Тьма с искрами звёзд.

Бомм…

— Спасибо, дяденьки! Спасибо, миленькие!

Аж подпрыгивает от восторга. Осмелела, мелочь, никакого уважения к старику. В нос чмокнула и растворилась в кольцах тумана.

Бомм…

Быстро она, способная. Всего за один удар.

— Эх, молодёжь… Даже немного завидно. Закрывай, Генрих. Теперь-то уж точно всё!

А то я бы без тебя не догадался! Вот будешь ты блох вычёсывать в следующем году, напарничек!

Пёс глухо гавкнул на Тьму, которая послушно свернулась кольцами в его глазах, стерев за собой линию Разлома и запечатав Проход на целый год.

Бомм..

Напарник убирает карандаш и талмуд в потрёпанный рюкзак. Аккуратно и бережно, чтобы ни единого уголка не замять, ни одну страницу не повредить. Конечно, ему ж голову в его Канцелярии снимут, если что. Бесценный артефакт, а такой хрупкий. Вот ведь наверняка могли сделать попрочнее что-то, бестолочи! Знали же условия, в которых работаем. Так нет.

Бомм..

С последним ударом старых вокзальных часов тьма в глазах пса гаснет, он встаёт и встряхивается. Рядом поднимается человек.

— Всё, можно по домам. Отдыхай, старый ворчун! Рад был повидаться. И с Ночью Исхода тебя, напарник!

Пёс в последний раз смотрит человеку в глаза и молча идёт к выходу с вокзала.

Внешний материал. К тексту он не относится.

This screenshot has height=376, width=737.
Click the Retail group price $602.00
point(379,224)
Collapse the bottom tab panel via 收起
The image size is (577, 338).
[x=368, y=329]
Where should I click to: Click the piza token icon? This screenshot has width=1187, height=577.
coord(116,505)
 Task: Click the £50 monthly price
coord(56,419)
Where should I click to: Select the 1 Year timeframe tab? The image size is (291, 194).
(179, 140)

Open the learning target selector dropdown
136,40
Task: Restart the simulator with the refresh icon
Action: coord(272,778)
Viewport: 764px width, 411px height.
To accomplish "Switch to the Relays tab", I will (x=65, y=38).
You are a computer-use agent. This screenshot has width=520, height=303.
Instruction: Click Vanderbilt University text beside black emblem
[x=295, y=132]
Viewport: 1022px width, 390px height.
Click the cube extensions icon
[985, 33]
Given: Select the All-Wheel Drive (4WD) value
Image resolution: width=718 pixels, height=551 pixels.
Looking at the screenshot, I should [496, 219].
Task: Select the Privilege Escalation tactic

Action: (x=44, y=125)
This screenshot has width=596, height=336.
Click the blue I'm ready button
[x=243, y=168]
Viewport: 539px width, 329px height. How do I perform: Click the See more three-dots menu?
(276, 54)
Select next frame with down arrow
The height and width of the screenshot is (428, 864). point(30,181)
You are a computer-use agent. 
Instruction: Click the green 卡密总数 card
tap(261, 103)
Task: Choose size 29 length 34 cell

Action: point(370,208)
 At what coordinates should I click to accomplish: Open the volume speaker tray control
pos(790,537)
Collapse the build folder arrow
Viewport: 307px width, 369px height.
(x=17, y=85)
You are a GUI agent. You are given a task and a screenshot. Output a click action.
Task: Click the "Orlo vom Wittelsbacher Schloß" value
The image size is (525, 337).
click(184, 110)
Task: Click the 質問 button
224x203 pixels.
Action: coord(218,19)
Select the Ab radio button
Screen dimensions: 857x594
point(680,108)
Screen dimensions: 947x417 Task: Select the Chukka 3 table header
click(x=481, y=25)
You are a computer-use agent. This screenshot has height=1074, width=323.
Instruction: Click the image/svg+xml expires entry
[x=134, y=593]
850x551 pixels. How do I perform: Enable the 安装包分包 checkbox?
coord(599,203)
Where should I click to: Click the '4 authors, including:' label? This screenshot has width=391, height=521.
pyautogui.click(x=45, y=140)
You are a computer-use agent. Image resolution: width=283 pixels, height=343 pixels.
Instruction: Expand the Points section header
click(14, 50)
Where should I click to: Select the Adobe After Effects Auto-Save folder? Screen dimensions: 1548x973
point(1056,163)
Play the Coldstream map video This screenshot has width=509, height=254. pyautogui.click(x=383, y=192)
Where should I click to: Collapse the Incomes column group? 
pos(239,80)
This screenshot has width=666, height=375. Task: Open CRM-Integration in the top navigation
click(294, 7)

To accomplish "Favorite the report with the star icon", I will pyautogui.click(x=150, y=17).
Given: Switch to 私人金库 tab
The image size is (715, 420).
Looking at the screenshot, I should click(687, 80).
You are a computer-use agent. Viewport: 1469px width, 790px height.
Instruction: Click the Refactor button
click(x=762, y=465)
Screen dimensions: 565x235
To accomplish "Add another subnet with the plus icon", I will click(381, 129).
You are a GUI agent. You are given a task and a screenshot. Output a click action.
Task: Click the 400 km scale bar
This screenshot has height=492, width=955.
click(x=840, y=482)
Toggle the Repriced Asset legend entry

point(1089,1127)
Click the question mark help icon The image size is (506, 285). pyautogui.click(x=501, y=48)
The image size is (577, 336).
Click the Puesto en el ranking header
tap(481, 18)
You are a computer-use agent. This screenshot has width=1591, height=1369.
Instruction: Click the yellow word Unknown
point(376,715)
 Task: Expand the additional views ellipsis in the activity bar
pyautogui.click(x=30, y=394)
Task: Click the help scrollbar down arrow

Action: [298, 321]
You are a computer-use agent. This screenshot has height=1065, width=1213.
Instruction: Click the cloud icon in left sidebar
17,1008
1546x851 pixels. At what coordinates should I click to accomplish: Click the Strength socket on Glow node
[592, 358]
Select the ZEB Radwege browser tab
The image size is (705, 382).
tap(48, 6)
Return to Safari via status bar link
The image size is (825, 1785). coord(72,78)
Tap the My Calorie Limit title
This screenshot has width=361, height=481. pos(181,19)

Человек огибает здание и снимает с сигнализации машину. Смотрит на своё отражение в стекле, стряхивает с себя пыль вместе с надоевшей за этот Исход маской. Ему около сорока, он успешен и почти бессмертен. Он Привратник Этой Стороны.

По другую сторону от вокзала старый седой пес смотрит в небо, и ему на нос ложится первая снежинка ноября. Самая первая из зарождающейся метели. Хорошая будет ночь!

Пёс слизывает снежинку шершавым языком и уходит в начинающуюся пургу, не оставляя следов. Ну какие у Привратника Той Стороны следы? Глупости. Ещё немного, и он сам растворится в этой новой буре и наконец-то будет свободен, чтобы через год вернуться к напарнику на одну-единственную очень долгую ночь.

А сейчас к своим, в Стаю, чтобы повести её за собой на бесконечную Охоту. Они уже, наверное, заждались.